Per il manifesto dell’edizione 2016 BAUM si avvale della collaborazione di Emanuele Giacopetti, che è stato capace di cogliere nelle sue illustrazioni gli elementi essenziali del quartiere, sui quali si fonda il concept del festival: il ruolo delle nuove generazioni e l’attraversamento dei paesaggi urbani, nel loro continuo mutamento.



Gli organizzatori

baumhaus è la casa delle arti urbane della Bolognina e di tutta la città. Il progetto parte dall’esperienza di una rete di gruppi informali e associazioni che da anni si occupano di cultura underground, arti urbane, produzione e distribuzione di documentari indipendenti e cultura open.
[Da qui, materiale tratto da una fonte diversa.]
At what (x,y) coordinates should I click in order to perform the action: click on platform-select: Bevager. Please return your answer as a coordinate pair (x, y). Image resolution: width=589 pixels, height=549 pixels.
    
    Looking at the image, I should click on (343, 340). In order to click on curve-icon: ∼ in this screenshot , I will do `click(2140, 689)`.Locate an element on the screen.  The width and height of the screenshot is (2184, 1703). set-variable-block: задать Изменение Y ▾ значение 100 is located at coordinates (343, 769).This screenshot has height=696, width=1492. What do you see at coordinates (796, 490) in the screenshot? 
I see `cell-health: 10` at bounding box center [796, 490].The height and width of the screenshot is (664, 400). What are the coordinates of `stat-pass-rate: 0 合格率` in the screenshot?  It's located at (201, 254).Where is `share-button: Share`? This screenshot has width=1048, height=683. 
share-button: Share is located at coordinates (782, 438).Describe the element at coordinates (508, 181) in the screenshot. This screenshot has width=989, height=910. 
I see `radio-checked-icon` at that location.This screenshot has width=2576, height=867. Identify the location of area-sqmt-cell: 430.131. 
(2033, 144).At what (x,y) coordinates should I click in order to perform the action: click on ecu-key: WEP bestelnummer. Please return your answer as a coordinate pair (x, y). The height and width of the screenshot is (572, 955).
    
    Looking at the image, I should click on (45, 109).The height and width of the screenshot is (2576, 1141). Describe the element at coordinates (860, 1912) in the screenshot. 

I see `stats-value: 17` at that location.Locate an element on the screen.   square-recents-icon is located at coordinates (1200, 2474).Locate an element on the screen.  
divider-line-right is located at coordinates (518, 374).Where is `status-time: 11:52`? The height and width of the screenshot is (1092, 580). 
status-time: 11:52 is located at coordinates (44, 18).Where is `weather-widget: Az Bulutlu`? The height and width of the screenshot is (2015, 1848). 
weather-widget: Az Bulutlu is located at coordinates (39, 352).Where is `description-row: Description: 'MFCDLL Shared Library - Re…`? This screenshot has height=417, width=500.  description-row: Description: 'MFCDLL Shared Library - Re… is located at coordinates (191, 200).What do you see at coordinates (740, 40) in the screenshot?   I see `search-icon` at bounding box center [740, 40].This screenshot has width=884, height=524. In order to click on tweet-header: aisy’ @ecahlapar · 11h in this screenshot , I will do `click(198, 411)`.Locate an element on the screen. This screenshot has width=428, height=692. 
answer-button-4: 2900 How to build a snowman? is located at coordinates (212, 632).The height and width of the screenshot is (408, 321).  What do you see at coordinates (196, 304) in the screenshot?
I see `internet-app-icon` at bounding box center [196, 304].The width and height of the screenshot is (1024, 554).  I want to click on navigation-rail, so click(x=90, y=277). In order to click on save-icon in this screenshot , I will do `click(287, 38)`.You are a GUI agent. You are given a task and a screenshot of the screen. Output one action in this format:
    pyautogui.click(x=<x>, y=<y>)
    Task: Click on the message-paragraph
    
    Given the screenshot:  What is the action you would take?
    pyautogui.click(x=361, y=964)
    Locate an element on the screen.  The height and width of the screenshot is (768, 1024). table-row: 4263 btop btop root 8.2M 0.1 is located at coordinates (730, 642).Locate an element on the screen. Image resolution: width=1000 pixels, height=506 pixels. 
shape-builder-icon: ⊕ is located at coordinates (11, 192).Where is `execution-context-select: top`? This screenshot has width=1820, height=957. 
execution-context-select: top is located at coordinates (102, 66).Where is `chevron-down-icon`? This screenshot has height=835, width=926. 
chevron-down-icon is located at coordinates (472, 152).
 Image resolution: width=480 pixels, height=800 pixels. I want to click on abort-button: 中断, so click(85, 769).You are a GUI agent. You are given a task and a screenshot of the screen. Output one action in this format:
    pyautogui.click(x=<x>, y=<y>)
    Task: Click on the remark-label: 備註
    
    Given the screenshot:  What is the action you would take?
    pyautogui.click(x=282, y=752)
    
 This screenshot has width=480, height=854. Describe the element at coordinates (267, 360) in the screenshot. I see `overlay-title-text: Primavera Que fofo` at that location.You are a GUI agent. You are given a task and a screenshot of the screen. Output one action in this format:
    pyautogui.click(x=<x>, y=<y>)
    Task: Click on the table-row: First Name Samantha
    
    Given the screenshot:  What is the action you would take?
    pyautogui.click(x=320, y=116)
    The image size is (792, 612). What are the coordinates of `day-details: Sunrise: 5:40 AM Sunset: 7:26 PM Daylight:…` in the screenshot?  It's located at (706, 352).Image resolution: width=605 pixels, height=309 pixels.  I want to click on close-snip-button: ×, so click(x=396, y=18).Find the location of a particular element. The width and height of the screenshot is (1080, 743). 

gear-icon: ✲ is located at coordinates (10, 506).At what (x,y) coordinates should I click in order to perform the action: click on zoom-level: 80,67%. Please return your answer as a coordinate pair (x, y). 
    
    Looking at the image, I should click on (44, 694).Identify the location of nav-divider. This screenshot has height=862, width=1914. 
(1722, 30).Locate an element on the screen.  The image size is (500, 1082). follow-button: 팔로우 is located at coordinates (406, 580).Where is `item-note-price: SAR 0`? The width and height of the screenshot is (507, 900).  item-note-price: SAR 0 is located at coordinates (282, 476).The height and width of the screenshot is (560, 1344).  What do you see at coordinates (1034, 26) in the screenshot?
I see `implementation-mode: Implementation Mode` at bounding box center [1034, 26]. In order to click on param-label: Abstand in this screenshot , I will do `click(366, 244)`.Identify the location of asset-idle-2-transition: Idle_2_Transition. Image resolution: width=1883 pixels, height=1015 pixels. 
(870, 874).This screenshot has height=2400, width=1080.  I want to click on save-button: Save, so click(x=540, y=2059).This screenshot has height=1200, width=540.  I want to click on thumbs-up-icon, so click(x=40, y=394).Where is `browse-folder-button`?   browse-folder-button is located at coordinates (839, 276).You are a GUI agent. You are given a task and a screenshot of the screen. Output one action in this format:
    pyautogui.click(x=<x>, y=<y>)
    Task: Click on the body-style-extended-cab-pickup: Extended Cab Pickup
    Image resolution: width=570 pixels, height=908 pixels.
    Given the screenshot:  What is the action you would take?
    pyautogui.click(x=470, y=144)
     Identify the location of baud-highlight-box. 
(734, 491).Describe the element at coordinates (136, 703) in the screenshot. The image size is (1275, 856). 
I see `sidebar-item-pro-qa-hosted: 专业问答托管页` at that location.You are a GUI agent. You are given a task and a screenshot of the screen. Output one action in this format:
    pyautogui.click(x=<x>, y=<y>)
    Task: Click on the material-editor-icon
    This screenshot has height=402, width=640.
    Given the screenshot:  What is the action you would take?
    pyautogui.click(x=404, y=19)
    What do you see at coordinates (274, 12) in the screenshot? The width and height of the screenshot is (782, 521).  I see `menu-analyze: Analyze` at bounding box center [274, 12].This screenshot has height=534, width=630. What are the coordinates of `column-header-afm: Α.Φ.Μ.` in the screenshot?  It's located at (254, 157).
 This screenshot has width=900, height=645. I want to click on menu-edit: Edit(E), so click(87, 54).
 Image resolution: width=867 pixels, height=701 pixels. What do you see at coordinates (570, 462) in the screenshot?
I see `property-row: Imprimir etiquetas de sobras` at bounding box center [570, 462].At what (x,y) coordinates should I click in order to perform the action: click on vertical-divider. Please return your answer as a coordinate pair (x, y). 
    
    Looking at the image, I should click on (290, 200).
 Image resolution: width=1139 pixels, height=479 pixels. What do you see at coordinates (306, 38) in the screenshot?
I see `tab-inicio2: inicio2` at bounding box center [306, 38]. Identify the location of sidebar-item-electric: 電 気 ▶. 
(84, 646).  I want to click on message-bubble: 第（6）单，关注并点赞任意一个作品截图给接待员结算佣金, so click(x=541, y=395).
Attraverso percorsi costruiti sulla metodologia dell’educazione non formale, baumhaus intende quindi favorire la nascita di una rete territoriale solidale che sperimenta percorsi formativi – condotti da professionisti – e orientati allo sviluppo di competenze spendibili nel settore culturale e non solo. In questo momento in cui la crisi economica e sociale colpisce duramente le fasce più svantaggiate della popolazione, baumhaus si muove secondo una logica di “redistribuzione delle opportunità”, ripensando alle modalità di accesso alla cultura e alla formazione dei preadolescenti e adolescenti per contrastare il fenomeno della dispersione scolastica. baumhaus è uno dei 3 vincitori del bando cheFare3 per l’innovazione culturale.

https://www.facebook.com/baumhausbolognina/



Bébert edizioni è una casa editrice nata nel settembre 2012 a Bologna - quartiere Bolognina. La sua linea editoriale si sviluppa attraverso sei collane: A colpi d’ascia (narrativa), Niandra (saggistica), 24fps (cinema), Gli Irrisolti (narrativa/micro tascabili), Neretva (micro saggistica) e International. L’aspetto grafico è minimale, l’importante è sempre quello che è scritto dentro ai libri.

Bèbert è convinta che non esista un solo modo giusto di fare le cose, bensì il modo di fare con quello che si ha. E quello che si ha andrà comunque benissimo.

www.bebert.it
https://www.facebook.com/bebertedizioni?fref=ts



Bolognina Basement è una visione centralmente periferica sul presente, sulle produzioni culturali e su cosa significa fare cultura indipendente oggi in Italia. Illustrazione, cinema, fumetto, arti urbane, letteratura e musica sono il punto di partenza per raccontare le storie di persone, luoghi, territori e relazioni, per tracciare percorsi di lettura personali e collettivi.

http://www.bologninabasement.it/
https://www.facebook.com/pages/Bolognina-Basement/664133960398759?fref=ts

Modernista

Modernista inizia la sua attività nel 2013, ha sede a Bologna e nasce dall’impatto di Damigiano Booking con il ramo booking de La Famosa Etichetta Trovarobato per offrire un nuovo stile di agenzia per e con i migliori artisti della scena musicale italiana a tutto tondo. Le attività principali di Modernista sono i concerti ed il management artistico, ma cura anche eventi speciali. Modernista è un’agenzia selettiva incentrata sul coltivare relazioni di lavoro a lungo termine con artisti, manager e promoter. Modernista è attento alle innovazioni e alla ricerca sia in campo artistico e musicale, sia nell’utilizzo di metodologie e strumenti che velocizzino il lavoro con gli interlocutori, migliorandone di conseguenza anche la qualità.

“Ci piacciono molto le grandi cose e le piccole cose, e piace far sì che le piccole cose diventino grandi.”

www.modernista.org

On the move è un collettivo di ragazzi e ragazze di diverse provenienze che utilizza l’hip hop come mezzo d’espressione. Nato come progetto del Coordinamento Migranti, On The Move è stato protagonista, nel corso degli anni, di eventi di diverso genere: manifestazioni, concerti e presentazioni di libri. Particolarmente attivo in Bolognina, si è da sempre distinto per aver promosso iniziative anti-razziste e per il riconoscimento della cittadinanza ai figli dei migranti. Il rap è quindi centrale per On The Move, perché è sperimentazione di nuovi linguaggi, è l’elaborazione, individuale e poi collettiva, di modi sempre nuovi per prendere la parola.